- **Dataset content**:
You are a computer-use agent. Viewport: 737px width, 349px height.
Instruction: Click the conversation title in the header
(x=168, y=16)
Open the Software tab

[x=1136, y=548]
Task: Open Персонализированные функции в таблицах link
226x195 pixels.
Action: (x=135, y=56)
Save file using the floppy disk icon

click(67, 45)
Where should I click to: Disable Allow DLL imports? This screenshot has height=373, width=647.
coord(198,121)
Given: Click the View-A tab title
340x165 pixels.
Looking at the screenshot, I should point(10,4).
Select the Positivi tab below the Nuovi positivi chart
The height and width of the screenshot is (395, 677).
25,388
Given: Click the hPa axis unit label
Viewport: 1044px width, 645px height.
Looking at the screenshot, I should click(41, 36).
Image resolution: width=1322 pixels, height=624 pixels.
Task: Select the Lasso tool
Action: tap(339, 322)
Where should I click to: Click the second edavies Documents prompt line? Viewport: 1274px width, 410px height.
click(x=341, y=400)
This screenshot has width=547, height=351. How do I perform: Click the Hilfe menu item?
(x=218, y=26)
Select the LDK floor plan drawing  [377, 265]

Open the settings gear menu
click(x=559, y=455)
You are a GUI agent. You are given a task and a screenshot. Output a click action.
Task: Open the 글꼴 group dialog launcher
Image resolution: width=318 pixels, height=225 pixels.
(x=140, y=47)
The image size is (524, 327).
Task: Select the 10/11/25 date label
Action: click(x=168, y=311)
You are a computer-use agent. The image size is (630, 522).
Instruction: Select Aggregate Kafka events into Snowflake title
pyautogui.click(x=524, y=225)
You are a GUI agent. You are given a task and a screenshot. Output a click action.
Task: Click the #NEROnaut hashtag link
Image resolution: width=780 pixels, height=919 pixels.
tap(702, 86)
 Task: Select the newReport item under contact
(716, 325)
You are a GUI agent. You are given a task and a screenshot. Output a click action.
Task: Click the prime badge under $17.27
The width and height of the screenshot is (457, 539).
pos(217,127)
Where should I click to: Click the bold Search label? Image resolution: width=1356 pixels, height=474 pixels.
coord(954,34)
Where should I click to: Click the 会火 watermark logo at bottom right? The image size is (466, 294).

- **What you have to do**: An exact, complete copy of the records is the expected answer.

- **Solution**:
You are a computer-use agent. Viewport: 737px width, 349px height.
Instruction: Click the conversation title in the header
(x=168, y=16)
Open the Software tab

[x=1136, y=548]
Task: Open Персонализированные функции в таблицах link
226x195 pixels.
Action: (x=135, y=56)
Save file using the floppy disk icon

click(67, 45)
Where should I click to: Disable Allow DLL imports? This screenshot has height=373, width=647.
coord(198,121)
Given: Click the View-A tab title
340x165 pixels.
Looking at the screenshot, I should point(10,4).
Select the Positivi tab below the Nuovi positivi chart
The height and width of the screenshot is (395, 677).
25,388
Given: Click the hPa axis unit label
Viewport: 1044px width, 645px height.
Looking at the screenshot, I should click(41, 36).
Image resolution: width=1322 pixels, height=624 pixels.
Task: Select the Lasso tool
Action: tap(339, 322)
Where should I click to: Click the second edavies Documents prompt line? Viewport: 1274px width, 410px height.
click(x=341, y=400)
This screenshot has width=547, height=351. How do I perform: Click the Hilfe menu item?
(x=218, y=26)
Select the LDK floor plan drawing  [377, 265]

Open the settings gear menu
click(x=559, y=455)
You are a GUI agent. You are given a task and a screenshot. Output a click action.
Task: Open the 글꼴 group dialog launcher
Image resolution: width=318 pixels, height=225 pixels.
(x=140, y=47)
The image size is (524, 327).
Task: Select the 10/11/25 date label
Action: click(x=168, y=311)
You are a computer-use agent. The image size is (630, 522).
Instruction: Select Aggregate Kafka events into Snowflake title
pyautogui.click(x=524, y=225)
You are a GUI agent. You are given a task and a screenshot. Output a click action.
Task: Click the #NEROnaut hashtag link
Image resolution: width=780 pixels, height=919 pixels.
tap(702, 86)
 Task: Select the newReport item under contact
(716, 325)
You are a GUI agent. You are given a task and a screenshot. Output a click action.
Task: Click the prime badge under $17.27
The width and height of the screenshot is (457, 539).
pos(217,127)
Where should I click to: Click the bold Search label? Image resolution: width=1356 pixels, height=474 pixels.
coord(954,34)
Where should I click to: Click the 会火 watermark logo at bottom right? The image size is (466, 294).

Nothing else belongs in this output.